Ce dialogisme repose généralement sur un pluriperspectivisme qui informe parfois la propre structure des pièces. On le voit très bien dans Lope de Aguirre, traidor où l’image contradictoire du conquistador est due aux différents avis énoncés par les personnages en scène, à travers des monologues qui donnent à l’œuvre une composition polyphonique. Ce pluriperspectivisme imprègne même, quelquefois, l’appareil didascalique des textes, comme c’est fréquemment le cas dans Yo tengo un tío en América32.
On peut également considérer que les pièces se valent d’une esthétique dialogique, puisqu’elles reposent sur une hybridité qui autorise, précisément, la coexistence des contraires. On remarquera ainsi l’abondance de personnages ‘métissés’, au sens large du terme, comme Rodrigo qui, dans El retablo de Eldorado, fait preuve d’un syncrétisme religieux et culturel où les univers espagnols et indiens fusionnent. Cette hybridité esthétique peut s’observer, aussi, dans la tonalité des œuvres qui présentent généralement une tension entre comique et tragique, ainsi que sur leurs traits génériques, mouvants et protéiformes. En effet, les pièces combinent souvent plusieurs pratiques artistiques, comme Yo tengo un tío en América qui mêle théâtre, poésie, danse et chant, et croisent allègrement les formes savantes et populaires, comme c’est le cas de El retablo de Eldorado où le tragientremés puise notamment dans la poésie lyrique de Juan de Castellanos (Sanchis Sinisterra 1996 : 277).
Conclusion
En conclusion, cette analyse a montré combien la fiction métahistorique s’avère aussi originale qu’efficace dans la dénonciation de la manipulation de l’histoire par le pouvoir. Sanchis Sinisterra, Mayorga, Boadella, López Mozo et Martínez Mediero s’attaquent à la façon dont les autorités espagnoles ont pu instrumentaliser l’histoire de la guerre civile et du franquisme d’une part, et celle de la Conquête et de la Colonisation de l’Amérique d’autre part, en mettant ces falsifications en scène pour mieux les déconstruire et les dépasser.
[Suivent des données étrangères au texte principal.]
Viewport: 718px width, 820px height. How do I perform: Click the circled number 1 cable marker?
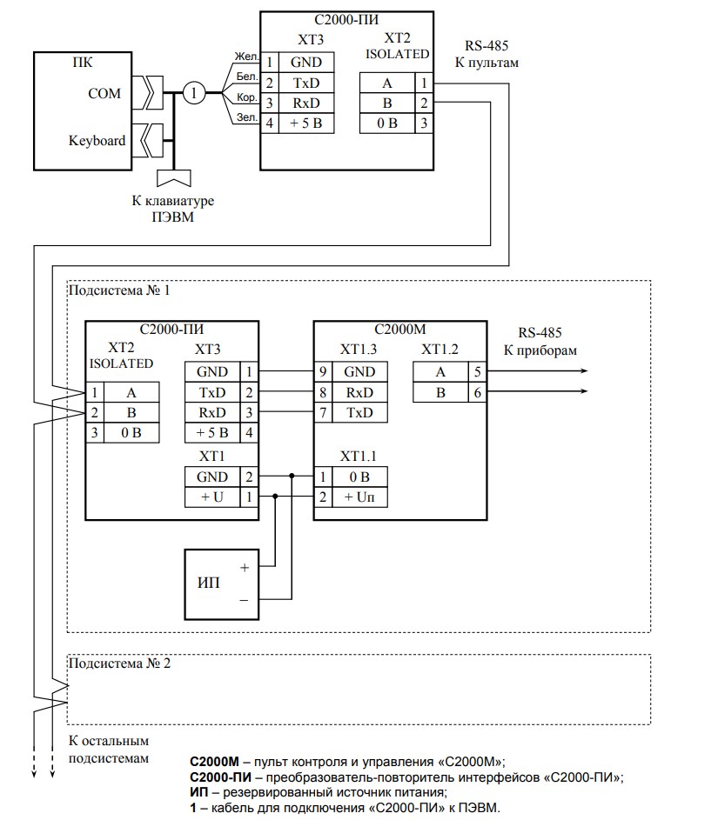point(193,93)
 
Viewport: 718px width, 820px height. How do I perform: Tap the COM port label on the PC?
point(104,94)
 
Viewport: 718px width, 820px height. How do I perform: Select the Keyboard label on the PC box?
point(97,141)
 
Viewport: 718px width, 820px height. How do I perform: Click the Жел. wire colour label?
point(246,57)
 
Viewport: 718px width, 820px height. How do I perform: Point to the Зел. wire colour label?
point(247,117)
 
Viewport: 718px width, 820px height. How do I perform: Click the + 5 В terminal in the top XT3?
point(306,123)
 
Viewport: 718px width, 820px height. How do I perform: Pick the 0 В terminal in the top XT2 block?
point(387,123)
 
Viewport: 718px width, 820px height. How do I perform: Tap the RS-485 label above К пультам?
point(486,45)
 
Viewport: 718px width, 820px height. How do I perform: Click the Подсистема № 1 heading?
point(119,290)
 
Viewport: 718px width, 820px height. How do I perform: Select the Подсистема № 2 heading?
point(119,663)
Aussi, ils ne se contentent pas d’exhiber les modalités et les enjeux de ces malversations historiques, mais proposent, par ailleurs, un autre discours sur l’histoire qui repose, à la fois, sur une révision du contenu de l’histoire officielle et sur une écriture historique non autoritaire fondée sur la subjectivité, le décentrement et le dialogisme.
Cette forme d’écriture, justement, par les correspondances qu’elle entretient avec le langage de la mémoire comme nous l’avons plusieurs fois souligné, peut nous inviter à penser les potentialités de l’art au regard de la représentation du passé. Ainsi, là où le discours historiographique recherche une rationalité et une objectivité qui peuvent brider les mémoires en souffrance et freiner la résolution des conflits mémoriels, l’art, libre de toute obligation, peut offrir, en revanche, de fabuleux espaces d’expression.